TAREFA:
Conte quantas linhas dos itens abaixo contêm a palavra "Click", levando em conta maiúsculas e minúsculas. Responda somente com o número.
▼▼▼
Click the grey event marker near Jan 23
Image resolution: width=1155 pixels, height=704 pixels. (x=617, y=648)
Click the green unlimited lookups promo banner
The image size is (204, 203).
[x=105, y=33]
▲▲▲
RESPOSTA:
2